TASK DESCRIPTION:
Reproduce the lines below word for word, starting at the first line and ending with the line that contains "pyautogui.click(x=115, y=316)".

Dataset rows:
+--

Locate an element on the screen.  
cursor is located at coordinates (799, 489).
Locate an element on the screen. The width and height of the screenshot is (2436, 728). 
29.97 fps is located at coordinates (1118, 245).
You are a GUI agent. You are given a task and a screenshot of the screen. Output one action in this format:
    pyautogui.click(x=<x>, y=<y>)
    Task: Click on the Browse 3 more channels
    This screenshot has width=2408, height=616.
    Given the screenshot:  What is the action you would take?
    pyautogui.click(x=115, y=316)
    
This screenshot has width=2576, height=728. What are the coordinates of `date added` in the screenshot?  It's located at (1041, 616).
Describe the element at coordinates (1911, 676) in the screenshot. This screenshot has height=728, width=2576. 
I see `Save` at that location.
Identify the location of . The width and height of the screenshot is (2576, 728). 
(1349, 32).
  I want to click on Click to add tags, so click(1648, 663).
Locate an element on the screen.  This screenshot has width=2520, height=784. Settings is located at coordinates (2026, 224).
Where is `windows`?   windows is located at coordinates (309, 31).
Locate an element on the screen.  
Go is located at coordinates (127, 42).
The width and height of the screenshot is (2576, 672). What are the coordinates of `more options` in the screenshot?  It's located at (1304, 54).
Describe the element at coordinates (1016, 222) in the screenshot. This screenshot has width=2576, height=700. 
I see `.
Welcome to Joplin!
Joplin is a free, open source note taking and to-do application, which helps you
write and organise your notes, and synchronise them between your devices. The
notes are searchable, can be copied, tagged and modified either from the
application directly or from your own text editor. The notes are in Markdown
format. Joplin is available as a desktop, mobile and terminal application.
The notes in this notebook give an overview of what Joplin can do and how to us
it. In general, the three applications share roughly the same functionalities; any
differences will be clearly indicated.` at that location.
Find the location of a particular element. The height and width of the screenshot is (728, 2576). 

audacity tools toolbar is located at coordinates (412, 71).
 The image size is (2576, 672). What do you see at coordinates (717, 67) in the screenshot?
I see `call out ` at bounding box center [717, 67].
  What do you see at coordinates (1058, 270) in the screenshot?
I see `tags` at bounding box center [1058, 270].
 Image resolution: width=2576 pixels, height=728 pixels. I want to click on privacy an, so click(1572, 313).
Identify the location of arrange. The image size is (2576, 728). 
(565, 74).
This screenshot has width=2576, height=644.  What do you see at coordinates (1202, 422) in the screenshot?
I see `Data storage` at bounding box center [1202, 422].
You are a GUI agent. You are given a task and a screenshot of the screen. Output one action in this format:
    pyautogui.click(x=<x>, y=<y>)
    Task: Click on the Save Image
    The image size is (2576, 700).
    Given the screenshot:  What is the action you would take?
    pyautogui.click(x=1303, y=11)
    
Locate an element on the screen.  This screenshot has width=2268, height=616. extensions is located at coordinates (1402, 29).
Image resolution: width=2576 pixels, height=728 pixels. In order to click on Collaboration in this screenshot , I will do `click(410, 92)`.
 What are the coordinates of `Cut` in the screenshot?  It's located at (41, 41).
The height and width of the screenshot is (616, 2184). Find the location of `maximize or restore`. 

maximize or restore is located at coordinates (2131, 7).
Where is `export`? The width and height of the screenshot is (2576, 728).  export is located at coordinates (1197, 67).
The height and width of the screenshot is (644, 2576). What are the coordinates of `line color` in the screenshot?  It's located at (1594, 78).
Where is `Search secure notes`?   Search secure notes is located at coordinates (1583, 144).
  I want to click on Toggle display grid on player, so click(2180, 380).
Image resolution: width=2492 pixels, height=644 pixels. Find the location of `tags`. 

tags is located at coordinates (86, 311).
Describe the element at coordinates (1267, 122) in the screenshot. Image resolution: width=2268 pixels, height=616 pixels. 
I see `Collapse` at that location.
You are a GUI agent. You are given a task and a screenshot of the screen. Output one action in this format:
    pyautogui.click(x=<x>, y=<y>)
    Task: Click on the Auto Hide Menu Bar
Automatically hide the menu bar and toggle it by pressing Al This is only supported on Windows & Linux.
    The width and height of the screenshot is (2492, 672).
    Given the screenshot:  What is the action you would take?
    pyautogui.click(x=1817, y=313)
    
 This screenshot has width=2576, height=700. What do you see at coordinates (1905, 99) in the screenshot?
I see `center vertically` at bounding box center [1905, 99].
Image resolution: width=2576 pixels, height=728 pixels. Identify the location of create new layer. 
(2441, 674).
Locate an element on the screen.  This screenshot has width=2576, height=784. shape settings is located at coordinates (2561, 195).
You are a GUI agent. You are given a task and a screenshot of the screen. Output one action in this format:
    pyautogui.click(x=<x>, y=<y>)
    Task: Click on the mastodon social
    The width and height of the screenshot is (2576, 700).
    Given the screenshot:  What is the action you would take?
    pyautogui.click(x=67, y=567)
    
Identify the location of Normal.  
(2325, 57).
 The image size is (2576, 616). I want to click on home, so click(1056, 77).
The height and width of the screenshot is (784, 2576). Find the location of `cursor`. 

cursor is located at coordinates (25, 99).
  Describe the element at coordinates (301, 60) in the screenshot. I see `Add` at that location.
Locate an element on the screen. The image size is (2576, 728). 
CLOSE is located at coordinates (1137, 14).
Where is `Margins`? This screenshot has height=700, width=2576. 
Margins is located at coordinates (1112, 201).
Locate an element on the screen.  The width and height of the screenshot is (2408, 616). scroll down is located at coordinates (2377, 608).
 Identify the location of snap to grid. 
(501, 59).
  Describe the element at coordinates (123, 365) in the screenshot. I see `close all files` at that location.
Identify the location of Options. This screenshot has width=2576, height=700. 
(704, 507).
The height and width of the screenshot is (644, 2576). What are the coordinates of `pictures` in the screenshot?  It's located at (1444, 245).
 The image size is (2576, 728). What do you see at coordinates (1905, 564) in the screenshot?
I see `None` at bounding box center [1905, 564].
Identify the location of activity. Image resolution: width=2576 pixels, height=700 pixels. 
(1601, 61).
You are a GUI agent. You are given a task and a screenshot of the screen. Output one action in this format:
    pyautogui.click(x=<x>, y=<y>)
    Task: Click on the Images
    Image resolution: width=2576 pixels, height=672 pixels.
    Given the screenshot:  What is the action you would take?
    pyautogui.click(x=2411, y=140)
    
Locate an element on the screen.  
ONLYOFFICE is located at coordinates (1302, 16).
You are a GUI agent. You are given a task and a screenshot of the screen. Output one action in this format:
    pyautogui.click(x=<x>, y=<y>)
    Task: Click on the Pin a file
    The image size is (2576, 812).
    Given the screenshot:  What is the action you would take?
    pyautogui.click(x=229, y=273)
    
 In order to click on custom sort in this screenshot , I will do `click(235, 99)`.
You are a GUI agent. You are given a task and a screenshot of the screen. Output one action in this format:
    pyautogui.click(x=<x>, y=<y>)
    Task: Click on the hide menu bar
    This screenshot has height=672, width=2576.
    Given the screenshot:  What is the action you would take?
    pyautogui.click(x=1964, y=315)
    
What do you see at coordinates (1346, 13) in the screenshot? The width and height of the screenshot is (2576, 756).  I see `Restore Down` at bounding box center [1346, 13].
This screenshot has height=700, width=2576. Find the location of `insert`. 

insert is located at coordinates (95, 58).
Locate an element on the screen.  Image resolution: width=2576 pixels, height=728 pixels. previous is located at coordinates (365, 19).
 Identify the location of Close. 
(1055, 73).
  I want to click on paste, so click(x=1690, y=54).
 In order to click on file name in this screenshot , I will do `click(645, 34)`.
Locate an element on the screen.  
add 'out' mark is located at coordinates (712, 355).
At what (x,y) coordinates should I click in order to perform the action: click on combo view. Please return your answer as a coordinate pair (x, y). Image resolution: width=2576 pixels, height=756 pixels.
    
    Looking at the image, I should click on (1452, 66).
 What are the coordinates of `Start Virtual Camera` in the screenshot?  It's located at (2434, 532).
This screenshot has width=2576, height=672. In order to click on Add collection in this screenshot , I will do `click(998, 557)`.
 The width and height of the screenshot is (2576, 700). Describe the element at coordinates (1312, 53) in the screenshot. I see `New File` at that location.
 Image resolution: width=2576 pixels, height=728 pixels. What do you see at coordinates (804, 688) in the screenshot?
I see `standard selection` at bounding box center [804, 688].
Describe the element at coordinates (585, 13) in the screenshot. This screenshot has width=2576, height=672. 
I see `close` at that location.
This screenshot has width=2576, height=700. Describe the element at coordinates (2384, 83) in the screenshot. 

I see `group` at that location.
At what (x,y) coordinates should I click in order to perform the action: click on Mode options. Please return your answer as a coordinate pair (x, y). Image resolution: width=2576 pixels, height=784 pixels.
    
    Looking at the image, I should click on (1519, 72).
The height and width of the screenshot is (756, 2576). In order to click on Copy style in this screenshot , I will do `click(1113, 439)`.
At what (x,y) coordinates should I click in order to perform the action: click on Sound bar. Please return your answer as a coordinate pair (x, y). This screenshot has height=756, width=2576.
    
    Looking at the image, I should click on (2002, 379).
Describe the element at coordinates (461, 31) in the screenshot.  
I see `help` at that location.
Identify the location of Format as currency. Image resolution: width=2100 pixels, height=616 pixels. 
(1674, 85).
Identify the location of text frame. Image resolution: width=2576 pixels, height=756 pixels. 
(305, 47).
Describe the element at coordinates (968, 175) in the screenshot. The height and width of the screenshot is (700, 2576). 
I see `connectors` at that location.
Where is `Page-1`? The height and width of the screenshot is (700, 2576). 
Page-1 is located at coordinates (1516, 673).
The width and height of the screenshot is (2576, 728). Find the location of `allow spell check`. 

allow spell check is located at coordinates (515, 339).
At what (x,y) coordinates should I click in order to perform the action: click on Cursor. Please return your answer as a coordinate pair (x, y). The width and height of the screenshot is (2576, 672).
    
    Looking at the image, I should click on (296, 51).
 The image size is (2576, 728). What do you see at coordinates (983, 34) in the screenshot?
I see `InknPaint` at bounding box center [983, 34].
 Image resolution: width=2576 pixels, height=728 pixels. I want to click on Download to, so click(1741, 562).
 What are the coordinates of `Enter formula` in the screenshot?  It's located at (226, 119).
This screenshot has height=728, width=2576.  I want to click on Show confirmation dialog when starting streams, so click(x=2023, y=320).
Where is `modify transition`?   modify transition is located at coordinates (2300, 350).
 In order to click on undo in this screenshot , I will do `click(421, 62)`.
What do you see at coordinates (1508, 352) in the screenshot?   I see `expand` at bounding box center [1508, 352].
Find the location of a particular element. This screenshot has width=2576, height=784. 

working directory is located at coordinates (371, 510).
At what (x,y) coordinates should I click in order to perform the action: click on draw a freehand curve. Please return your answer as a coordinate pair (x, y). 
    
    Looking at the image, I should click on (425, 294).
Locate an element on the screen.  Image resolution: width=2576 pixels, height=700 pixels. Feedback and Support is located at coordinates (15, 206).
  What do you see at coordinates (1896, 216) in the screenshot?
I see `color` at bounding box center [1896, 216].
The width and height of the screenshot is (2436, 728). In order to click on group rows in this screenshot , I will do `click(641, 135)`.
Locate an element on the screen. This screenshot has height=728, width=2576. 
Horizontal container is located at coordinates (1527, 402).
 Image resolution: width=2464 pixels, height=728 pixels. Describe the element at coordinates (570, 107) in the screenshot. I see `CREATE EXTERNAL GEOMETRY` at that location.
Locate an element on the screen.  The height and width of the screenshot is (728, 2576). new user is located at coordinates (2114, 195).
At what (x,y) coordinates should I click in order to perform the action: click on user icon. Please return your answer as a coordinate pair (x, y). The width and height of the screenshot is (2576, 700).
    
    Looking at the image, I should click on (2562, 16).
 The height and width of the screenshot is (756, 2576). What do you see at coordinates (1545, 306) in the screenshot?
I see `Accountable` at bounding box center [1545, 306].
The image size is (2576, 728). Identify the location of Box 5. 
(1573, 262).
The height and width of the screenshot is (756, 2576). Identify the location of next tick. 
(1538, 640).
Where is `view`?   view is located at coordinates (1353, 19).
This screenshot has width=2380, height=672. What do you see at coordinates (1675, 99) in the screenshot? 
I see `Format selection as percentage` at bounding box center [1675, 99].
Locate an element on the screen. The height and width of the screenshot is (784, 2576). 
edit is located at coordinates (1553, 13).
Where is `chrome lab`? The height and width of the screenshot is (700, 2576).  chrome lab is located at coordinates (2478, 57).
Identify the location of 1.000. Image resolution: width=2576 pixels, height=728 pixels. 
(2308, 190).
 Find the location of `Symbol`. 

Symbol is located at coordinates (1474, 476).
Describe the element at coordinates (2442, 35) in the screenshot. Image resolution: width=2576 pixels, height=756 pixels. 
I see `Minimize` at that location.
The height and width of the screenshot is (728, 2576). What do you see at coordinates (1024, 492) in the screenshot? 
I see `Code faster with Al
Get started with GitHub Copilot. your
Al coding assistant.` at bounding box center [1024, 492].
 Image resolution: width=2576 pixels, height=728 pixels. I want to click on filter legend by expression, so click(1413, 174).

+--

TASK RESPONSE:
Locate an element on the screen.  
cursor is located at coordinates (799, 489).
Locate an element on the screen. The width and height of the screenshot is (2436, 728). 
29.97 fps is located at coordinates (1118, 245).
You are a GUI agent. You are given a task and a screenshot of the screen. Output one action in this format:
    pyautogui.click(x=<x>, y=<y>)
    Task: Click on the Browse 3 more channels
    This screenshot has width=2408, height=616.
    Given the screenshot:  What is the action you would take?
    pyautogui.click(x=115, y=316)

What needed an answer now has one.